- **Instruction**: Retype the material that opens with the line containing "Task: Open the Map data ©2025 attribution" and closes with the line containing "tap(313, 47)", both of those lines included.

- **Exercise data**:
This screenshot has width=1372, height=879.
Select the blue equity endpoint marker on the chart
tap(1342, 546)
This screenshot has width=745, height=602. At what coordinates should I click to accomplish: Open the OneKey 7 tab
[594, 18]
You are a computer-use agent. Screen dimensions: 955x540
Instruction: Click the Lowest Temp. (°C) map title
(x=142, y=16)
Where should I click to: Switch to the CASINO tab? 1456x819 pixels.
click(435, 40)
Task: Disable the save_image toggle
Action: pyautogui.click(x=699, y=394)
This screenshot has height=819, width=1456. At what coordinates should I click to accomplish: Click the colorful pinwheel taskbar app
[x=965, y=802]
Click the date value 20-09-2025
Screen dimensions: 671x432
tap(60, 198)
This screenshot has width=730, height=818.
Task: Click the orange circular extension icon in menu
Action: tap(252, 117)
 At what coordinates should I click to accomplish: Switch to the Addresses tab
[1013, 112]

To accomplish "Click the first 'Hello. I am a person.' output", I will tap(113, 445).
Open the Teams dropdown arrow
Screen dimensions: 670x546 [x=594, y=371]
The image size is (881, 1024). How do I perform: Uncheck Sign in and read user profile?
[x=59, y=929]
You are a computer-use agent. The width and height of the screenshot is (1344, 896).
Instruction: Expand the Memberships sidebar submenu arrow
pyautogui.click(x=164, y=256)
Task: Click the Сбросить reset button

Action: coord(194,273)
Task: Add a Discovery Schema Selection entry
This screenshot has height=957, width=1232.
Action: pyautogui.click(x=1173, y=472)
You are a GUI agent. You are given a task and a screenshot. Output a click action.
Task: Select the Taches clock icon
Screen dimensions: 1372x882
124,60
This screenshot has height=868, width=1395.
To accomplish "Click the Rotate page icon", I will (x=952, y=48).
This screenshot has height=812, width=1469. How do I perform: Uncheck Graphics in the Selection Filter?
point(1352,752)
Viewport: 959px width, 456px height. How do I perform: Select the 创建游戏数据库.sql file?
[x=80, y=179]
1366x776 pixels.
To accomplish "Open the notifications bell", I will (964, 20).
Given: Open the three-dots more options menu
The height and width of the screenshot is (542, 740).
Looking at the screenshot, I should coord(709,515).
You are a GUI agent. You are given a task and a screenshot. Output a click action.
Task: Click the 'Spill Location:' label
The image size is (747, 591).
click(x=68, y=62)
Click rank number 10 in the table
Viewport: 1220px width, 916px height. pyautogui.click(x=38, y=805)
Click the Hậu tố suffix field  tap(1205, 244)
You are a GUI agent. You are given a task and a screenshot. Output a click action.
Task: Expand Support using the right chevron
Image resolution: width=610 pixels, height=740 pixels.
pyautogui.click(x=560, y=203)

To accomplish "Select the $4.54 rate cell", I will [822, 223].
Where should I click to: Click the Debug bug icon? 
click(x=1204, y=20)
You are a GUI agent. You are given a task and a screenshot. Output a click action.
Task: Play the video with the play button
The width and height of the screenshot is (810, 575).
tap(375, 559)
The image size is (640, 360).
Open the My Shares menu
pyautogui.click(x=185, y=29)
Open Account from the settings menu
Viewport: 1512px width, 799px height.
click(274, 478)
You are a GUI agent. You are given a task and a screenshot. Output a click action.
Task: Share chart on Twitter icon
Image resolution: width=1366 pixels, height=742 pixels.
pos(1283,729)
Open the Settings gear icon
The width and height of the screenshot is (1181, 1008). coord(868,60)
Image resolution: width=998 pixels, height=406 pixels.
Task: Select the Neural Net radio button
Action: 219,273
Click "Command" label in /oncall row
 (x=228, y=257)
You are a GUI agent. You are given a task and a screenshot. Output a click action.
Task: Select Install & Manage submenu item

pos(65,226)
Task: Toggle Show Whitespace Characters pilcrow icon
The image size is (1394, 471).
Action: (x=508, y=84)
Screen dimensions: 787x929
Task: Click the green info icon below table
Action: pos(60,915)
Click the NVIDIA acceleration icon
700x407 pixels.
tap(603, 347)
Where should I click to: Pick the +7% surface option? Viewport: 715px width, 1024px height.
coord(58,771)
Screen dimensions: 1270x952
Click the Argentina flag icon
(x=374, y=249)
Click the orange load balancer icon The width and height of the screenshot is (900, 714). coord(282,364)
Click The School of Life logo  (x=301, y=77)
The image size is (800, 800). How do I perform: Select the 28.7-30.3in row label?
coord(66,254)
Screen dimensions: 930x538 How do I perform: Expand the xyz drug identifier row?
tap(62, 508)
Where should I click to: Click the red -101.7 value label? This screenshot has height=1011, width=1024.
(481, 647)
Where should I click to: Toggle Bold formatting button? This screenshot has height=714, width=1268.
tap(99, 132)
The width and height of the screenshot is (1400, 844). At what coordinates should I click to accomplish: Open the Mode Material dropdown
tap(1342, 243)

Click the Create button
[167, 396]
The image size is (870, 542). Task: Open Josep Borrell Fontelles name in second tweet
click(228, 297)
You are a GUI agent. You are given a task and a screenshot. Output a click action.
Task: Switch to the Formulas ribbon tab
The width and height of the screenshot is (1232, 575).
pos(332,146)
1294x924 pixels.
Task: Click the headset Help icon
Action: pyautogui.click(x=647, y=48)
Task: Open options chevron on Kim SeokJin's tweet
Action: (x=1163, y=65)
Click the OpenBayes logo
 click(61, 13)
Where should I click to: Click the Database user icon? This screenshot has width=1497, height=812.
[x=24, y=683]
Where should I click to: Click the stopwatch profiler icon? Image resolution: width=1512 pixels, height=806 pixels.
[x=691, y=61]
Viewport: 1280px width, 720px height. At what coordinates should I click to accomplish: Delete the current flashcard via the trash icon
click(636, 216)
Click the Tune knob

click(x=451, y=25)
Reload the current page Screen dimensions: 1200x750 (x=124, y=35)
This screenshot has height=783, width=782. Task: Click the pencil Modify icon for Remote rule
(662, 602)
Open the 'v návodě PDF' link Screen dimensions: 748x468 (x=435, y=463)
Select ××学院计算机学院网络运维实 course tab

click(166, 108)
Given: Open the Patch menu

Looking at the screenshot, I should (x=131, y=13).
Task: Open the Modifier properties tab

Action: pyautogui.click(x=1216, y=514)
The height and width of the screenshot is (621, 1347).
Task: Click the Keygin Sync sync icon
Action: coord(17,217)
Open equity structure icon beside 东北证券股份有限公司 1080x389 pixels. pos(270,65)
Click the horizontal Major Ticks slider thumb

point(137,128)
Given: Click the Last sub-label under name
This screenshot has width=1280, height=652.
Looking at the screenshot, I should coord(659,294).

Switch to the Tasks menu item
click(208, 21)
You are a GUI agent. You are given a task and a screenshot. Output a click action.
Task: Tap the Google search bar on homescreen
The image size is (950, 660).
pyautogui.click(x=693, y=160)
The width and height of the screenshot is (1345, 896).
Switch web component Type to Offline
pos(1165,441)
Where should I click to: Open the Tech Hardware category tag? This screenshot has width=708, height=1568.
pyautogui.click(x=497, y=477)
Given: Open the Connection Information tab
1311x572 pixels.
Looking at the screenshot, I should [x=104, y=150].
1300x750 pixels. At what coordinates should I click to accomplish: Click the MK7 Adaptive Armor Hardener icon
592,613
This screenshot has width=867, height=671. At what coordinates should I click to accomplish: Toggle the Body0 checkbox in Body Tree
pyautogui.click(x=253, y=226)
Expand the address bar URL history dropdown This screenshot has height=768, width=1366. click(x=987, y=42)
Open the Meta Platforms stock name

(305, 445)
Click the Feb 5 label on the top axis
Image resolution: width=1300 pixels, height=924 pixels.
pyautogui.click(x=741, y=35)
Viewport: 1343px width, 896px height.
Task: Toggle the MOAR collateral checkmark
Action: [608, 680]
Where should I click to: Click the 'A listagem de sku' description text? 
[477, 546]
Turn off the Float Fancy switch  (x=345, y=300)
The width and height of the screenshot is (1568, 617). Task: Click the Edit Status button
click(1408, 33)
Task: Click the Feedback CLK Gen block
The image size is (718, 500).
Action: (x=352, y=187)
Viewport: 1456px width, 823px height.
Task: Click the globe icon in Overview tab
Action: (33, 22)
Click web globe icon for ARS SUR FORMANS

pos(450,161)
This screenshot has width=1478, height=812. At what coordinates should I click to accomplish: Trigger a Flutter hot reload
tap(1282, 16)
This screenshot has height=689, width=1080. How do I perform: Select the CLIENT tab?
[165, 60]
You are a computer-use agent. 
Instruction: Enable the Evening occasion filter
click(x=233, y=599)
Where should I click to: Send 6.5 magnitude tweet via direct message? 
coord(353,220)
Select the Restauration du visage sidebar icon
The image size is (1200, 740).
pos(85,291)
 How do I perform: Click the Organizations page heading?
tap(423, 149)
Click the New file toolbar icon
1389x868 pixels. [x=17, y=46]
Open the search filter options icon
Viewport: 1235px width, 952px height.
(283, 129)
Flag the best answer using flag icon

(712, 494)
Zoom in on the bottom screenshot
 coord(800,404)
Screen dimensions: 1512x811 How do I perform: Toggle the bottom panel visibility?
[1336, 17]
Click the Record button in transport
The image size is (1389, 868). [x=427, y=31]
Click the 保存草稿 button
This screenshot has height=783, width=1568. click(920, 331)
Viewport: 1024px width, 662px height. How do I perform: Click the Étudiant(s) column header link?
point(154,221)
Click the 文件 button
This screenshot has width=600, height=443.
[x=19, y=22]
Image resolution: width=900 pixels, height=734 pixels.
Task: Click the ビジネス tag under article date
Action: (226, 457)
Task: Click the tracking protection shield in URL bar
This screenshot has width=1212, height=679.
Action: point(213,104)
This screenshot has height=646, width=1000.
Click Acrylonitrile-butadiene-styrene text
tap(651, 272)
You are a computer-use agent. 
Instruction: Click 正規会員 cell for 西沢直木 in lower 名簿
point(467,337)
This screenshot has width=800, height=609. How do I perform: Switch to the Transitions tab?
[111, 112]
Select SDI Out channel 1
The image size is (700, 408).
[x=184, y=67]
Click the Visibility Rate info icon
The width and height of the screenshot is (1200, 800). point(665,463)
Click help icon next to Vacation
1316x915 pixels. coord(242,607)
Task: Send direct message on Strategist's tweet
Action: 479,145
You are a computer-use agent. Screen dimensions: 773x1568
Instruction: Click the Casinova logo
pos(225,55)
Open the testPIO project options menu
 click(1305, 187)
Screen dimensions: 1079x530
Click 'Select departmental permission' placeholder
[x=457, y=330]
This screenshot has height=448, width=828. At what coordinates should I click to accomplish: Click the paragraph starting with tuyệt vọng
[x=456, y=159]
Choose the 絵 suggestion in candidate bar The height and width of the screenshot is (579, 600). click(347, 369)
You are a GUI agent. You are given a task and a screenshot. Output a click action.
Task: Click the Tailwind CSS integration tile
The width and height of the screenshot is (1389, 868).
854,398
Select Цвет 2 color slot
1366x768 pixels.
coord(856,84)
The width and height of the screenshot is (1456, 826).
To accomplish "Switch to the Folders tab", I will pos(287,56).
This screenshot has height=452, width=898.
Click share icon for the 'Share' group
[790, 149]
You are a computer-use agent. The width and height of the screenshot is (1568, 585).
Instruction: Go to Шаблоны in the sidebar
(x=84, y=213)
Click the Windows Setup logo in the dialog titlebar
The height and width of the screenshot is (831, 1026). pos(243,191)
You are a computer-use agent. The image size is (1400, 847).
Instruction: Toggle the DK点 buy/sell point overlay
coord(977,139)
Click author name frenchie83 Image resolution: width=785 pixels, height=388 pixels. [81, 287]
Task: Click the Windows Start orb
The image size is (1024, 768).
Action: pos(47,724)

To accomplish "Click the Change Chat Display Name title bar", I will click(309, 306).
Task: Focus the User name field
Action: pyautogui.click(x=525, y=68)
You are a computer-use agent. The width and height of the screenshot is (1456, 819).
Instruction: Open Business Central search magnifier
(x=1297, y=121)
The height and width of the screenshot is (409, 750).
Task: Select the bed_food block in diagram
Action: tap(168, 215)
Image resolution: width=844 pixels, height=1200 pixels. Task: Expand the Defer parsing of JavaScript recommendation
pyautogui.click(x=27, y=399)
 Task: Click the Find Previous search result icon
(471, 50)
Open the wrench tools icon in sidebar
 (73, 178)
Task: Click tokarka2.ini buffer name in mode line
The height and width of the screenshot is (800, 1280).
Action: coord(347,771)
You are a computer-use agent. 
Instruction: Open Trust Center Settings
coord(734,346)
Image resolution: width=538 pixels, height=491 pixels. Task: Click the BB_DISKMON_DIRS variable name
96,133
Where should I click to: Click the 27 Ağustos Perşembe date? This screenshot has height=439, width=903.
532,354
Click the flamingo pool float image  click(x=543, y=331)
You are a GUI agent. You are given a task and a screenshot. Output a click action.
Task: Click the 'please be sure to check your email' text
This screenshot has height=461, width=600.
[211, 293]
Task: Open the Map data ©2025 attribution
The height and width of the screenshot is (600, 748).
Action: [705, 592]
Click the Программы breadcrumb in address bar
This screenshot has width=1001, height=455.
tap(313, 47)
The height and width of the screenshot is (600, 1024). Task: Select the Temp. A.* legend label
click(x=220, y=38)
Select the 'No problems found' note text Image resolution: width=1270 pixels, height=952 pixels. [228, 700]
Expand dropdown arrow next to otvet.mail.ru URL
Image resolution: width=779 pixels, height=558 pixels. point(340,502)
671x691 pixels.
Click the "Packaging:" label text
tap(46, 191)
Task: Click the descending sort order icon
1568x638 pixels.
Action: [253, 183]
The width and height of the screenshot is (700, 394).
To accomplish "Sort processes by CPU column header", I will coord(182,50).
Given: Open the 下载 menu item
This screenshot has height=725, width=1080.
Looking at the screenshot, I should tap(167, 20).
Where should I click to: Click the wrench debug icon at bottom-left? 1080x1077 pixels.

- **Solved problem**:
Task: Open the Map data ©2025 attribution
The height and width of the screenshot is (600, 748).
Action: [705, 592]
Click the Программы breadcrumb in address bar
This screenshot has width=1001, height=455.
tap(313, 47)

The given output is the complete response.